Most probe sets on the U74Av2 array consist of a total of 32 probes, divided into 16 perfect match (PM) probes and 16 mismatch controls (MM). Each set of these probe has an identifier code that includes a unique number, an underscore character, and several suffix characters that highlight design features. The most common probe set suffix is at. This code indicates that the probes should hybridize relatively selectively with the complementary anti-sense target (i.e., the complemenary RNA) produced from a single gene. Other codes include:

  • f_at (sequence family): Some probes in this probe set will hybridize to identical and/or slightly different sequences of related gene transcripts.
  • s_at (similarity constraint): All Probes in this probe set target common sequences found in transcripts from several genes.
  • g_at (common groups): Some probes in this set target identical sequences in multiple genes and some target unique sequences in the intended target gene.
  • r_at (rules dropped): Probe sets for which it was not possible to pick a full set of unique probes using the Affymetrix probe selection rules. Probes were picked after dropping some of the selection rules.
  • i_at (incomplete): Designates probe sets for which there are fewer than the standard numbers of unique probes specified in the design (16 perfect match for the U74Av2).
  • st (sense target) : Designates a sense target; almost always generated in error.
  • Descriptions for the probe set extensions were taken from the Affymetrix GeneChip Expression Analysis Fundamentals.

        About data processing:

    Probe set data: The expression data were processed by RWW and Yanhua Qu at UTHSC to generate MAS 5 CEL files. These were then analyzed using the S-score algorithm (Zhang et al., 2002; Kerns et al., 2003) by Robnet Kerns and Michael Miles (Virginia Commonwealth University). The original CEL files produced by the Affymetrix analysis software were normalized for whole chip intensity and read into a version of the S-score software that produces an averaged CEL file across all arrays. This aveCEL was then used as the denominator to produce S-scores by pairwise analysis of all arrays. Probe set data are averages of biological replicates within strain. A few technical replicates were averaged and treated as single samples. This data set does not include further normalization.
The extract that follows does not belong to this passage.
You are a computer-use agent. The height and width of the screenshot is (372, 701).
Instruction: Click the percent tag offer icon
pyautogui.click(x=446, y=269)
    Regarding the S-score (from the Miles Lab web site): "The significance-score algorithm (S-score) was developed in our laboratory by Dr. Li Zhang. This produces a score for a comparison of the expression of a gene between two samples (e.g. control and "treated"). The S-score produces a robust measure of expression changes by weighting oligonucleotide pairs according to their signal strength above empirically determined noise levels. The procedure produces scores centered around "0" (no change) with a standard deviation of 1. Thus, scores >2 or <-2 from a single comparison have, on average, a 95% chance of being "real changes" in terms of the chip hybridization. This does not, however, imply that they are biologically reproducible."

         Data source acknowledgment:

    Data were generated with funds to RWW from the Dunavant Chair of Excellence, University of Tennessee Health Science Center, Department of Pediatrics. The majority of arrays were processed at Genome Explorations by Dr. Divyen Patel. We thank Guomin Zhou for generating advanced intercross stock used to produce most of the new BXD RI strains.

        Information about this text file:

    This text file originally generated by RWW, KFM, and Mike Miles, April 14, 2005. Updated by RWW, April 15, 2005.